**課題の目標 1**: グループレプリケーションの要件を述べた本文によると、データはどのストレージエンジンに格納する必要がありますか。

**本文抜粋**:
グループレプリケーションに使用するサーバーインスタンスは、次の要件を満たす必要があります。

インフラストラクチャ

  • InnoDB ストレージエンジン.  データは、InnoDB トランザクションストレージエンジンに格納する必要があります。 トランザクションはオプティミスティックに実行され、コミット時に競合がないかチェックされます。 競合がある場合、グループ間の一貫性を維持するために、一部のトランザクションがロールバックされます。 つまり、トランザクションストレージエンジンが必要です。 さらに、InnoDB には、グループレプリケーションと連携して動作する場合の競合の管理および処理を向上させる追加機能がいくつか用意されています。 一時的な MEMORY ストレージエンジンを含むほかのストレージエンジンを使用すると、Group Replication でエラーが発生する可能性があります。 グループメンバーに disabled_storage_engines システム変数を設定することで、ほかのストレージエンジンの使用を防止できます。次に例を示します:

    disabled_storage_engines="MyISAM,BLACKHOLE,FEDERATED,ARCHIVE,MEMORY"
  • 主キー.  グループによってレプリケートされるすべてのテーブルには、定義済の主キー、または同等の主キー (同等のものが NULL 以外の一意キー) が必要です。 このようなキーは、テーブル内のすべての行の一意の識別子として必要です。これにより、各トランザクションが変更された行を正確に識別することで、競合するトランザクションをシステムで判別できます。 Group Replication には、主キーまたは主キーに相当するチェックの独自の組込みセットがあり、sql_require_primary_key システム変数によって実行されるチェックは使用されません。 Group Replication が実行されているサーバーインスタンスに対して sql_require_primary_key=ON を設定でき、Group Replication チャネルに対して CHANGE REPLICATION SOURCE TO|CHANGE MASTER TO ステートメントの REQUIRE_TABLE_PRIMARY_KEY_CHECK オプションを ON に設定できます。 ただし、グループレプリケーションの組込みチェックで許可されている一部のトランザクションは、sql_require_primary_key=ON または REQUIRE_TABLE_PRIMARY_KEY_CHECK=ON の設定時に実行されるチェックでは許可されない場合があることに注意してください。

**課題の目標 2**: 記録のうち、「Click the Python 3.7 interpreter icon」を含む行から記録の最後の行までをすべて、そのまま打ち直しなさい。

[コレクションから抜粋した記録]
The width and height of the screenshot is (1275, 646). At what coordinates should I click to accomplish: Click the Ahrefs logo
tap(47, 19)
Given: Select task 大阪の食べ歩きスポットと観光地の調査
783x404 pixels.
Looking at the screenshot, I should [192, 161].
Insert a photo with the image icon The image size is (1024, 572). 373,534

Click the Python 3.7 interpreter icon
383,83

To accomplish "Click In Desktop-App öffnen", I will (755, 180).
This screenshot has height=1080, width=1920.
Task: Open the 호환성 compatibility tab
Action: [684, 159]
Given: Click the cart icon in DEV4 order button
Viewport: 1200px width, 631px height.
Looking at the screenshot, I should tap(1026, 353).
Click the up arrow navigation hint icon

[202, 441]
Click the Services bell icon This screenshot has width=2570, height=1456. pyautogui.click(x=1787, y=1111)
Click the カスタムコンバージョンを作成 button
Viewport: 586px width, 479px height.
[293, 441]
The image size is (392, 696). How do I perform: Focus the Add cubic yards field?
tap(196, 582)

**解答 1**: InnoDB トランザクションストレージエンジンに格納する必要があります。

**解答 2**:
Click the Python 3.7 interpreter icon
383,83

To accomplish "Click In Desktop-App öffnen", I will (755, 180).
This screenshot has height=1080, width=1920.
Task: Open the 호환성 compatibility tab
Action: [684, 159]
Given: Click the cart icon in DEV4 order button
Viewport: 1200px width, 631px height.
Looking at the screenshot, I should tap(1026, 353).
Click the up arrow navigation hint icon

[202, 441]
Click the Services bell icon This screenshot has width=2570, height=1456. pyautogui.click(x=1787, y=1111)
Click the カスタムコンバージョンを作成 button
Viewport: 586px width, 479px height.
[293, 441]
The image size is (392, 696). How do I perform: Focus the Add cubic yards field?
tap(196, 582)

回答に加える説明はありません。